Problem details> Using the entries that follow, write out the line containing "Where should I click to: Click the notifications", the line containing "Given: Click the 复权 toolbar option", and every line between them, exactly and nothing else.

Available records>
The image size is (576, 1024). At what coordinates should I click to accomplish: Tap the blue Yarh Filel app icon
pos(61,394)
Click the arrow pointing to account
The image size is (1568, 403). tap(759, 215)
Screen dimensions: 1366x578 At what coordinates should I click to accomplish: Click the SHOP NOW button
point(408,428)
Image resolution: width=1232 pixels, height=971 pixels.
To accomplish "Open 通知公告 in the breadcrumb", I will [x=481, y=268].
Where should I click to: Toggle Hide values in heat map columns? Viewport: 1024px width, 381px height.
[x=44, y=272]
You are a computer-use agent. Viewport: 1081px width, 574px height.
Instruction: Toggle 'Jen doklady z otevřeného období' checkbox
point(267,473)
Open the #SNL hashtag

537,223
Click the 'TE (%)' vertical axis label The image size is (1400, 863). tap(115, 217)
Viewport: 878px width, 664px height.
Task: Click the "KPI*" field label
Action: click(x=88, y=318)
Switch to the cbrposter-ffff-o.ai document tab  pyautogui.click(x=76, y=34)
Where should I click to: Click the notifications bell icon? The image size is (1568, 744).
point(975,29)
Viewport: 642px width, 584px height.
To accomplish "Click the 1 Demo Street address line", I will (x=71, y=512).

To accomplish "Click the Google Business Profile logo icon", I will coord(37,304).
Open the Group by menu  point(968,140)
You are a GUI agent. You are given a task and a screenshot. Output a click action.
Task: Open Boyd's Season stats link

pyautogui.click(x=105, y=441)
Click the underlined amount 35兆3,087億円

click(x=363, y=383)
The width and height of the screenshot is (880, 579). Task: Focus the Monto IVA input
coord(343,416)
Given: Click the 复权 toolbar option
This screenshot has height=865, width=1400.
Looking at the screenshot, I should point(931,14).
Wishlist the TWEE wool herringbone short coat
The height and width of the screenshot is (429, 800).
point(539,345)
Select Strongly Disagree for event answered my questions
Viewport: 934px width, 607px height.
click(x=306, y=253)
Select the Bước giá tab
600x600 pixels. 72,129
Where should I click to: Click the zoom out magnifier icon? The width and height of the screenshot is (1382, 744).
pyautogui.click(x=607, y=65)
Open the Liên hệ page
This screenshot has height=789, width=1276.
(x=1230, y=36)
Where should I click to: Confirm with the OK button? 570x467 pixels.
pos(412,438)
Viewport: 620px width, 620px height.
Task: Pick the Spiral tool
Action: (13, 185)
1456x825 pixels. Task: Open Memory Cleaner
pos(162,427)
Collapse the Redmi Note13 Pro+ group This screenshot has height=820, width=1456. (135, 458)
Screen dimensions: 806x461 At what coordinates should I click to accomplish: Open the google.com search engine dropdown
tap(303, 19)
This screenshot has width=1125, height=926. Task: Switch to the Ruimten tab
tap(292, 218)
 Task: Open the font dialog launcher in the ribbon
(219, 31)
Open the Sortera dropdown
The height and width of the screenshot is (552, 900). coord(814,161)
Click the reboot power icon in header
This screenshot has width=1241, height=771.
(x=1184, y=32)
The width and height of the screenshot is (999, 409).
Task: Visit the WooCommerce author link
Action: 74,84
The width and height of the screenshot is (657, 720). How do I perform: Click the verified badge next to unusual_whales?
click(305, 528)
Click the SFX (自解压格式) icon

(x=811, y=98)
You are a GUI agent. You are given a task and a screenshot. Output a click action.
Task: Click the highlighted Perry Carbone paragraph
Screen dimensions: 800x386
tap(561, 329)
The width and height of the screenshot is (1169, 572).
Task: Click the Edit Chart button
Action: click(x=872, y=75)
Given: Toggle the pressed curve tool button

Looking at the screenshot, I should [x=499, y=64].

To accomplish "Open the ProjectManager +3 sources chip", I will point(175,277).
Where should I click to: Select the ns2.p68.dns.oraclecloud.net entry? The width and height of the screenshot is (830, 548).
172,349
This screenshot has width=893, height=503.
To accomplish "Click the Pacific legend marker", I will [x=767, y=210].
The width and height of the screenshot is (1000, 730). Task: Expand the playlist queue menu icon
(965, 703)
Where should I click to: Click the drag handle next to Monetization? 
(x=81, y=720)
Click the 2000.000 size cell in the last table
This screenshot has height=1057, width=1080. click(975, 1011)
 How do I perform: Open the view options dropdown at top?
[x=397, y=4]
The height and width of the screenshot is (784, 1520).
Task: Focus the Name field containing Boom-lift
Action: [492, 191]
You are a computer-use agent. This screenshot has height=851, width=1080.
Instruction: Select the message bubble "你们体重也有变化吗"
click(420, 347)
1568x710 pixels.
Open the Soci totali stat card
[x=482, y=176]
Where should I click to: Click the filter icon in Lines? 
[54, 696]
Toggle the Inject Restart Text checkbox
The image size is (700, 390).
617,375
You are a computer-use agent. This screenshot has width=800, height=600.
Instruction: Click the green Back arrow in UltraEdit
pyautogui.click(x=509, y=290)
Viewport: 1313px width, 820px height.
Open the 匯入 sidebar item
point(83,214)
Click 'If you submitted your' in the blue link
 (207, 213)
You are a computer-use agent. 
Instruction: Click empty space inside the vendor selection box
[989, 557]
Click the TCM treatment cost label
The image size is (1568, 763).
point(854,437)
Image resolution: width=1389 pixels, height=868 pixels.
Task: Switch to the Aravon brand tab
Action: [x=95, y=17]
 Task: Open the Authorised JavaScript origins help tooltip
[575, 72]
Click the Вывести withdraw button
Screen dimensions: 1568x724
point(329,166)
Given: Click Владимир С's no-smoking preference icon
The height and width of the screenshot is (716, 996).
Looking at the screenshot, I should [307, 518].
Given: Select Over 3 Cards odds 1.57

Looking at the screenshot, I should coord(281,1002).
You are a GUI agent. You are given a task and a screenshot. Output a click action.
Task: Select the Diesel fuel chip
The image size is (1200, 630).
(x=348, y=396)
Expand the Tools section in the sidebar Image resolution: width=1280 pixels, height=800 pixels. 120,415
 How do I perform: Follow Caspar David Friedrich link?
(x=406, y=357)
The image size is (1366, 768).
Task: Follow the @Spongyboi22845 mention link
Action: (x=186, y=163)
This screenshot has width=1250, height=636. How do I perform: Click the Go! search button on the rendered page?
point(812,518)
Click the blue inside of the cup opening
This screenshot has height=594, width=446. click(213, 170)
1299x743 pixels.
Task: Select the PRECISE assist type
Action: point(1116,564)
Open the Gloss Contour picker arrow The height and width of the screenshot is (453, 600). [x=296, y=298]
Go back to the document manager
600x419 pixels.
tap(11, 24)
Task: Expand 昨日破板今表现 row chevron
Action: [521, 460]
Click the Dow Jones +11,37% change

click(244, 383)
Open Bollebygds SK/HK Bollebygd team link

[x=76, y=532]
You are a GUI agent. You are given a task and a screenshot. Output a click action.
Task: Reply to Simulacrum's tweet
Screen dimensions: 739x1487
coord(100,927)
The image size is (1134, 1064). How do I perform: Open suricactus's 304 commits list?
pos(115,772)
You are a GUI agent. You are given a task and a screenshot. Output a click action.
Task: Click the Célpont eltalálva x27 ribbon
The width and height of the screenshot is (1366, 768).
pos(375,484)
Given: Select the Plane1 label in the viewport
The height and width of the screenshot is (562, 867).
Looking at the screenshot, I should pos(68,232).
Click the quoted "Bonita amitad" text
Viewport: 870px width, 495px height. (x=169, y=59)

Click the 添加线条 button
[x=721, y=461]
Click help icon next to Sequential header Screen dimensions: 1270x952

Answer for this exercise>
Where should I click to: Click the notifications bell icon? The image size is (1568, 744).
point(975,29)
Viewport: 642px width, 584px height.
To accomplish "Click the 1 Demo Street address line", I will (x=71, y=512).

To accomplish "Click the Google Business Profile logo icon", I will coord(37,304).
Open the Group by menu  point(968,140)
You are a GUI agent. You are given a task and a screenshot. Output a click action.
Task: Open Boyd's Season stats link

pyautogui.click(x=105, y=441)
Click the underlined amount 35兆3,087億円

click(x=363, y=383)
The width and height of the screenshot is (880, 579). Task: Focus the Monto IVA input
coord(343,416)
Given: Click the 复权 toolbar option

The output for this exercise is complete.